C’est peut-être d’après cet usage que les anciens avoient consacré le sapin à Bacchus : on donne encore aujourd’hui au vin rouge affaibli un parfum agréable, en le faisant séjourner sur une couche de copeaux de bois de sapin. Baccius prétend qu’il faut résiner les tonneaux, picare rasa au moment de la canicule.


Clarification des Vins.

2°. Outre l’opération du souffrage des vins, il en est une tout aussi essentielle qu’on appelle clarification. Elle consiste d’abord à tirer le vin de dessus la lie, ce qui demande des précautions, dont nous nous occuperons dans le moment, et à le dégager ensuite de tous les principes suspendus ou foiblement dissous, pour ne lui conserver que les seuls principes spiritueux et incorruptibles.
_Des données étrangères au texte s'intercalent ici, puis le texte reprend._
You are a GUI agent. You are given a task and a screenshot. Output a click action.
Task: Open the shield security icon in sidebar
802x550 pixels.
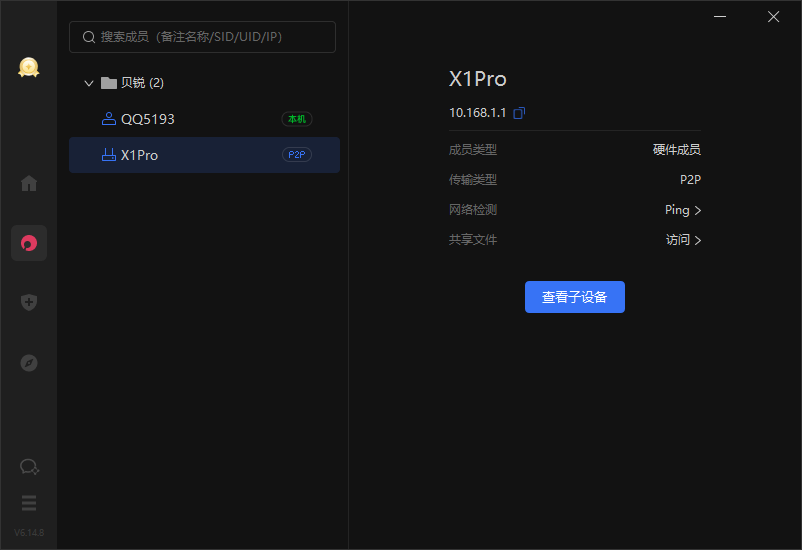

Ces opérations s’exécutent même avant le souffrage qui n’en est qu’une suite.

La première de ces opérations s’appelle soutirer, transvaser, déféquer le vin. Aristote conseille de répéter souvent cette manipulation, quoniam superreniente œstatis calore soient fœces subverti, ac ità vina acescere.

Dans les divers pays de vignobles on a des temps marqués dans l’année pour soutirer les vins ; ces usages sont sans doute établis sur l’observation constante et respectable des siècles. À l’Hermitage on soutire en mars et septembre (fructidor et ventôse) ; en Champagne le 13 octobre (24 vendémiaire), vers le 15 février (27 pluviôse), et vers la fin de mars (10 germinal).

On choisit toujours un temps sec et froid pour exécuter cette opération. Il est de fait que ce n’est qu’alors que le vin est bien disposé. Les temps humides, les vents du sud les rendent troubles, et il faut se garder de soutirer quand ils régnent.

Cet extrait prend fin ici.